Vogue’s introduction of Mrs. Exeter, a fashion icon for the older set, was more than a gimmick to sell clothing to an older demographic. It marked a real shift in tone in the magazine, a declaration that the no longer young were worthy of interest. One case in point is the article “New Fashion for the Adult Years,” (September 15, 1948). It appeared a few months after Mrs. Exeter’s debut and expressed the magazine’s new approach. “Perhaps we are getting over Youth Worship, and beginning to realize that youth is not essential to beauty.”

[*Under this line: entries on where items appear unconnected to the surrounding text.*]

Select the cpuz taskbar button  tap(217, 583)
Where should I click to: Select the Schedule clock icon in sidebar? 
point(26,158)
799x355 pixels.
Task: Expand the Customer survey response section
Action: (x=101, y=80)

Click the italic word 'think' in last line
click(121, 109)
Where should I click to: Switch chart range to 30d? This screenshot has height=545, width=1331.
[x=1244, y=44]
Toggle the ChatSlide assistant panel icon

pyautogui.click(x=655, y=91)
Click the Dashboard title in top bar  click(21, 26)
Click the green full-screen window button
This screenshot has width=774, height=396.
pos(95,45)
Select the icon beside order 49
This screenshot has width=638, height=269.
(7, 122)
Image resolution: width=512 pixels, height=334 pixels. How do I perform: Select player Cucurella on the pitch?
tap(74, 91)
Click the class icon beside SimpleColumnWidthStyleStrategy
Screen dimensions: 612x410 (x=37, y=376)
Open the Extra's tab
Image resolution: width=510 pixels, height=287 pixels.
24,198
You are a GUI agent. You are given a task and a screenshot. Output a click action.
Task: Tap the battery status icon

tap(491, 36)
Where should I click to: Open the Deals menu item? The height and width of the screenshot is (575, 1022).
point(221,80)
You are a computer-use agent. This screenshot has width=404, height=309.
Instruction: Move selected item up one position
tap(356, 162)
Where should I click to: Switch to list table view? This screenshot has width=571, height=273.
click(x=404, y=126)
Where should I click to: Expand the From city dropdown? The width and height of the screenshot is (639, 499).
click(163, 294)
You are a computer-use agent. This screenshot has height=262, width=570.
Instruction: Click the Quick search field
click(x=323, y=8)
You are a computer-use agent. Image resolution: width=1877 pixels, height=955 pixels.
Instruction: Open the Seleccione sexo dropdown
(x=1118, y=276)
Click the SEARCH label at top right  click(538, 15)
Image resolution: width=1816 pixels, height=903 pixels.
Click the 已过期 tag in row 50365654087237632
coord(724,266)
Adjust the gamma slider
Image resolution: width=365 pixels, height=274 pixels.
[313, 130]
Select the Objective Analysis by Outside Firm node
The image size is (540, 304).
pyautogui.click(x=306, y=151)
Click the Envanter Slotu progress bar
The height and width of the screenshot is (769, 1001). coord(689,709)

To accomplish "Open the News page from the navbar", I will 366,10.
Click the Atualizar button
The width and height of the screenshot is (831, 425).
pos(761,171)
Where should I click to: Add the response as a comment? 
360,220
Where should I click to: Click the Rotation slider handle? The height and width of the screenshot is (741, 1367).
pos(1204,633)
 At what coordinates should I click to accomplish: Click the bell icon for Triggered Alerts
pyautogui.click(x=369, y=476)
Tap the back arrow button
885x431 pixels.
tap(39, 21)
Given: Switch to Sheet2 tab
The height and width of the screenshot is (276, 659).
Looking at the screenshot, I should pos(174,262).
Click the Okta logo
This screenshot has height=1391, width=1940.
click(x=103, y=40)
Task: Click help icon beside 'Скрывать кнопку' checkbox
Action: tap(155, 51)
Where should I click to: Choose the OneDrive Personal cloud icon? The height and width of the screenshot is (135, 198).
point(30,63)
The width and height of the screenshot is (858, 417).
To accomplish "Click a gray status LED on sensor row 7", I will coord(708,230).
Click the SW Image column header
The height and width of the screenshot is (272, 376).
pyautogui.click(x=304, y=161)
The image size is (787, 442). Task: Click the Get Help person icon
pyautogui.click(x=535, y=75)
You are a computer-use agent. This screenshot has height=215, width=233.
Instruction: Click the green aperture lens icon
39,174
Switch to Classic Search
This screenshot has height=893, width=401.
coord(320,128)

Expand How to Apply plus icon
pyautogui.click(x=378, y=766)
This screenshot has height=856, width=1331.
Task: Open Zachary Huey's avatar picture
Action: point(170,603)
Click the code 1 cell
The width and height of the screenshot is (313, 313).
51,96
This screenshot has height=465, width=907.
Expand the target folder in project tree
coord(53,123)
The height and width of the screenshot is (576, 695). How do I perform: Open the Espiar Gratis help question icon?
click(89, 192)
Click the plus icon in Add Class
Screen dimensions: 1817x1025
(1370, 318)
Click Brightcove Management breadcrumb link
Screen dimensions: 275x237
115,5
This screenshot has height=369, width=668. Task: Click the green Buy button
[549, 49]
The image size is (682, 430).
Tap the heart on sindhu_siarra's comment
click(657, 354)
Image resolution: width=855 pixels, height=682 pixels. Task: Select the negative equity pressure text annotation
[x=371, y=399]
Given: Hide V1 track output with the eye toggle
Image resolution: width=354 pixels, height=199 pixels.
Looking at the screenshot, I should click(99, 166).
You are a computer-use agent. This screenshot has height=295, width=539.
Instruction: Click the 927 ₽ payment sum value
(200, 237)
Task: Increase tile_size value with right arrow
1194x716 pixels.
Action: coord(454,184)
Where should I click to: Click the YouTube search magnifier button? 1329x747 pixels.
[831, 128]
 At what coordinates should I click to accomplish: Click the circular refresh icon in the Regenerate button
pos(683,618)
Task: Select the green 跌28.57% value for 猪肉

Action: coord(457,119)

All the clothes featured in this article were made by the now almost forgotten designer Madame Eta, one of the few who “have made a specialty of this group of women; studied their proportions, their colouring, the shape of their lives as well as their silhouettes.” Eta Hentz (1895-1986) was born in Budapest and came to the United States in 1923. Although she started designing under her own name in the mid 1930s, it was not until in the mid to late 1940s that she began to attract the fashion press.
Here’s how Vogue described her: “She wears her steel-grey hair short, but a soft short, and always impeccably neat. Here, she wears grey silk Shantung, the neckline cut away at the throat (a very elongating trick), her creamy pearls massed over her collar bones, a single brilliant pin, angled to the slant of the surplice.”
Madame Eta was a niche designer, focusing on older petite women. Rather than using the category of “half sizes,” by then associated with the not so young and not so slim, she called her system “proportionate sizing.” In the words of one Carson Pirie Scott ad from 1946, “Her famous proportionate sizes are scaled to the more mature figure, with the emphasis on graceful harmony of line, slimming detailing.” (Chicago Tribune, September 22, 1946.)
In some of her fashion shows, Eta Hentz put her designs both on a standard sized model and on an older, grayer, and shorter woman. “The smaller dress, when worn by a gray haired matron, lost none of its smartness,” wrote New York Times fashion reporter Virginia Pope. “Madame Eta creates clothes for women that have dignity of style and at the same time a young spirit.” (“Grace of Medieval Costume Lends Tone to Dresses for Modern, Active Women, New York Times, September 26, 1945.)
The Fashion Institute of Technology archive has a small collection of Eta Hentz’s papers. When I go to New York this coming fall, I hope to take a look. I’ll keep you posted.